Yeah Scott, as my kids say, that looks like pretty weak sauce. I think I would rather have the plate type


----------



## DKV (Jul 18, 2011)

Kevin,
I have the dw746 and Promax. Love the combo.
Don


----------



## kendunn (Jan 12, 2012)

I found another option and went with it, it didn't have the mount I really wanted, a slot, or a fence, but the price was just too good to pass up. Thought I would post just for future reference just in case someone finds this on down the line.
http://www.amazon.com/Router-extension-table-saw-NEW/dp/B000KILH0E/ref=sr_1_1?ie=UTF8&qid=1326914781&sr=8-1

I actually called Hamilton Tool and they even sold it to me for less, and nice folks. I wanted a Bench Dog because it was American made and I thought maybe my wife could get it through work, but I called them and they didn't even bother to return my call, so at least I can say I tried. I guess I will follow up with a report on whether its any good or not. Reviews were pretty favorable, they all said it was about as true a surface as they had ever seen.


----------



## northboy35 (Jan 27, 2012)

I have 2 steel extension wings available for the DW746. If interested, let me know.


----------



## Huddgroup (Mar 29, 2012)

I am looking for two cast iron wings for a Dewalt 746 saw if anyone has them available
Also the longer 52" rail and the out feed tables.

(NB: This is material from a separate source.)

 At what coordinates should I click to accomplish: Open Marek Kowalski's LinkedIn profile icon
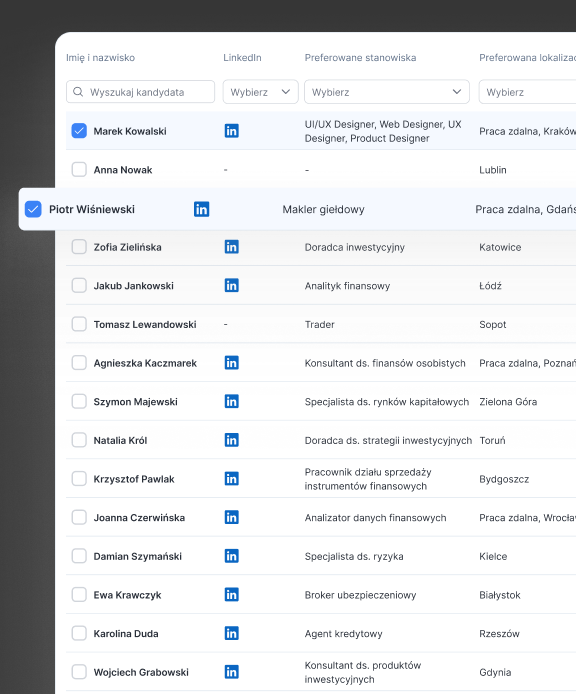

Please let me know if you have available for sale.
Thanks
Huddgroup


----------



## kendunn (Jan 12, 2012)

I promised a review and someone inquired about it so here goes. The table is very well made and it bolted up perfectly. The router mount, though not ideal, is better than I thought and is very solid, but it isn't made to take the router on and off often. The wing is a little narrow, but just wide enough I think. It doesn't have the slot or fence, but there are 5/16 holes for a fence and it is pretty close to the slot on the table saw, so that isn't a big deal.

The really big downside is that it interferes with the blade angle adjustment. Not a huge deal unless you need to do a lot of that (and I don't). You can't adjust it with the router (or at least my Hitachi M12VC) on there. You have to take the router out of the base (don't have to remove the base from saw) to adjust the saw, and you have to take the knob off the table saw to use the router. A pain, but workable. I am thinking about getting a piece of heavy 3" channel and make an extension s=to eliminate this, but that may start throwing things off, so not sure.

I really like the inserts it came with, they are easy and fit really flush. The machining is nice enough, but the casting and paint looks like Russian surplus. Not a big deal for me, but don't expect polished. Overall I give it 3.5 out of 5 stars.


----------